On Tue, Nov 12, 2019 at 5:35 PM Josef Bacik <josef@xxxxxxxxxxxxxx> wrote:
>
> On Tue, Nov 12, 2019 at 03:13:31PM +0000, fdmanana@xxxxxxxxxx wrote:
> > From: Filipe Manana <fdmanana@xxxxxxxx>
> >
> > When using the NO_HOLES feature, if we punch a hole into a file and then
> > fsync it, there is a case where a subsequent fsync will miss the fact that
> > a hole was punched:
> >
> > 1) The extent items of the inode span multiple leafs;
> >
> > 2) The hole covers a range that affects only the extent items of the first
> > leaf;
> >
> > 3) The fsync operation is done in full mode (BTRFS_INODE_NEEDS_FULL_SYNC
> > is set in the inode's runtime flags).
> >
> > That results in the hole not existing after replaying the log tree.
> >
> > For example, if the fs/subvolume tree has the following layout for a
> > particular inode:
> >
> > Leaf N, generation 10:
> >
> > [ ... INODE_ITEM INODE_REF EXTENT_ITEM (0 64K) EXTENT_ITEM (64K 128K) ]
> >
> > Leaf N + 1, generation 10:
> >
> > [ EXTENT_ITEM (128K 64K) ... ]
> >
> > If at transaction 11 we punch a hole coverting the range [0, 128K[, we end
> > up dropping the two extent items from leaf N, but we don't touch the other
> > leaf, so we end up in the following state:
> >
> > Leaf N, generation 11:
> >
> > [ ... INODE_ITEM INODE_REF ]
> >
> > Leaf N + 1, generation 10:
> >
> > [ EXTENT_ITEM (128K 64K) ... ]
> >
> > A full fsync after punching the hole will only process leaf N because it
> > was modified in the current transaction, but not leaf N + 1, since it was
> > not modified in the current transaction (generation 10 and not 11).

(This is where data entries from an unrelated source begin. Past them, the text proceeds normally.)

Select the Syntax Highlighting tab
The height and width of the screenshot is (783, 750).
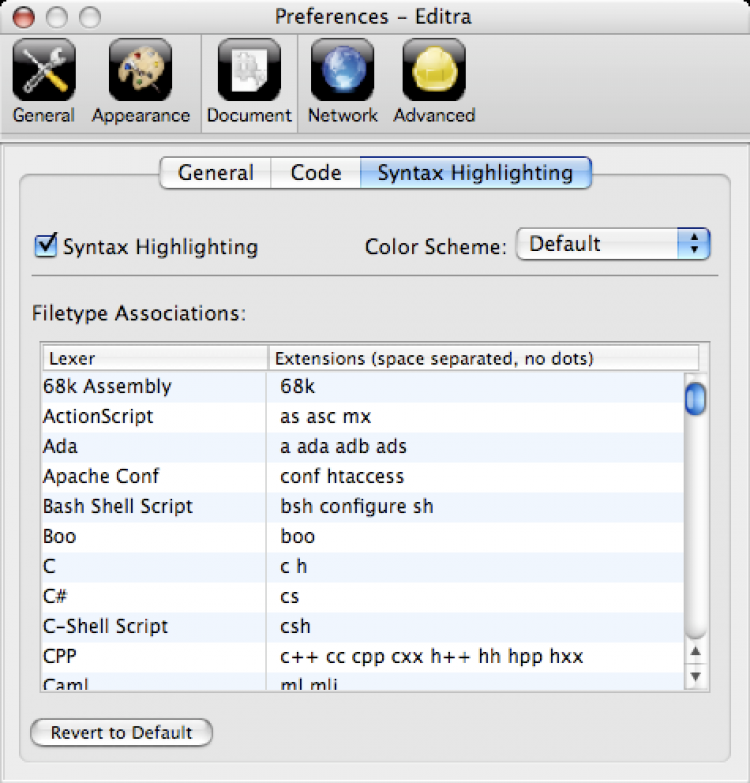pos(475,173)
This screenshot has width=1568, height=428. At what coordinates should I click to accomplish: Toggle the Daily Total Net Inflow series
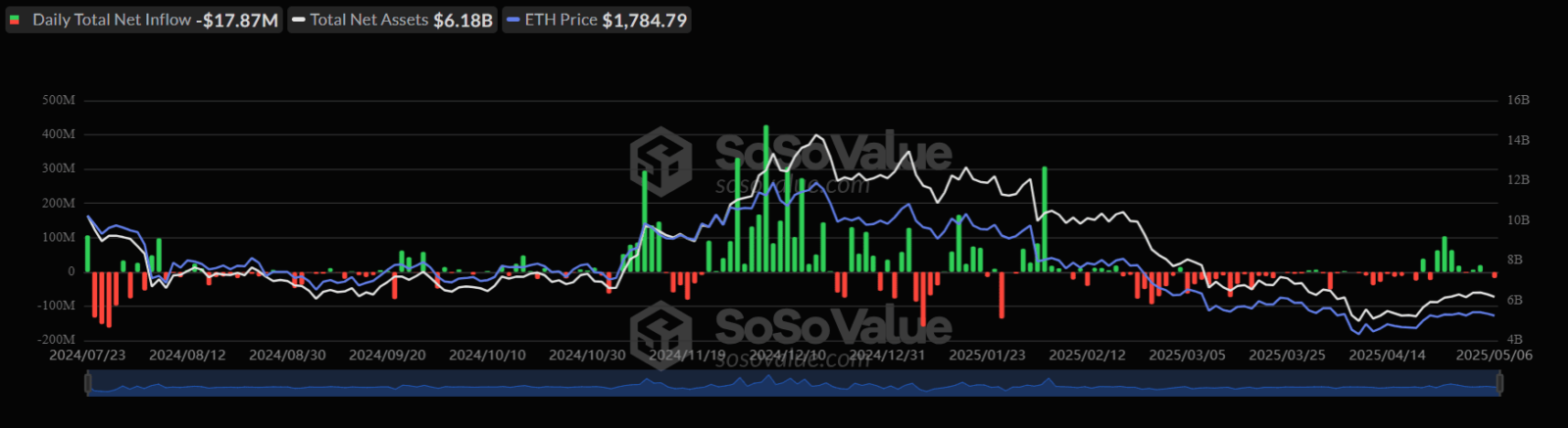coord(144,20)
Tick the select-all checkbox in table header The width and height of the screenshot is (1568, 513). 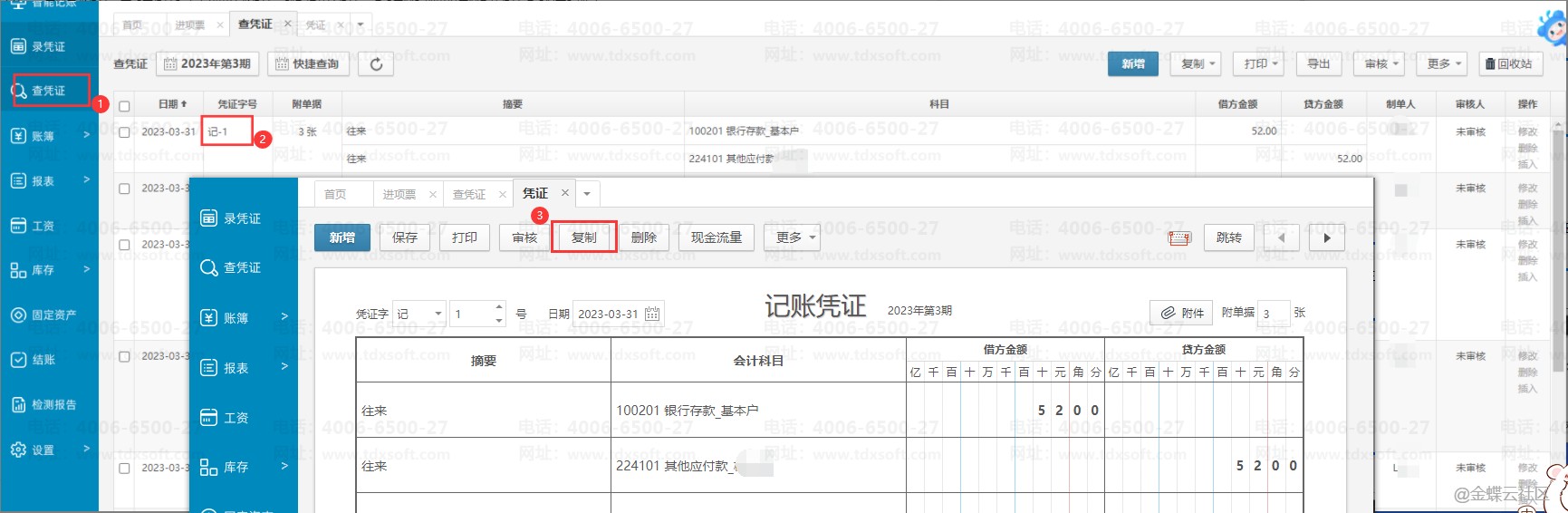125,105
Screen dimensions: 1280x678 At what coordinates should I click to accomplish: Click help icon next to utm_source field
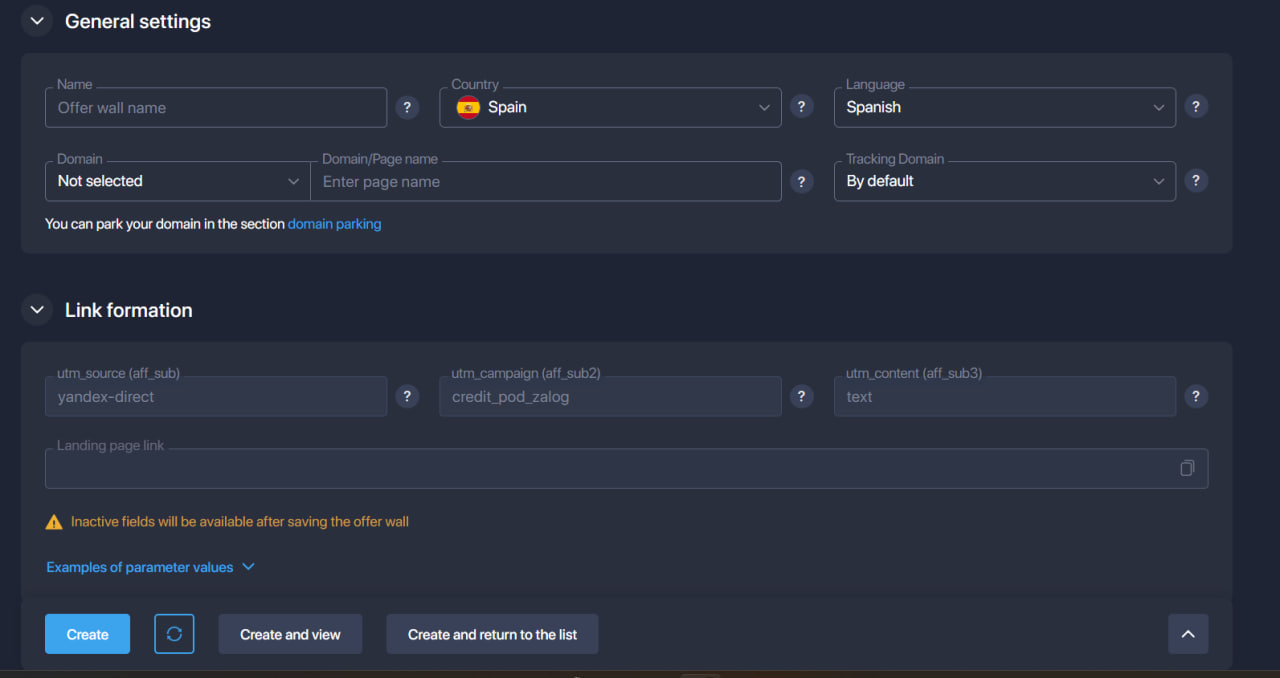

As
> > a result the fsync will not log any holes, because it didn't process any
> > leaf with extent items.
> >
> > So fix this by detecting any leading hole in the file for a full fsync
> > when using the NO_HOLES feature if we didn't process any extent items for
> > the file.
> >
> > A test case for fstests follows soon.
> >
> > Fixes: 16e7549f045d33 ("Btrfs: incompatible format change to remove hole extents")
> > Signed-off-by: Filipe Manana <fdmanana@xxxxxxxx>
>
> This adds an extra search for every FULL_SYNC, can we just catch this case in
> the main loop, say we keep track of the last extent we found,
It's already doing that by checking if "last_extent == 0" before
calling the new function.
Having last_extent == 0, no extents processed is very rare (hitting
that specific item layout and hole range).
> and then when we
> end up with ret > 1 || a min_key that's past the end of the last extent we saw
> we know we had a hole punch? Thanks,
>
> Josef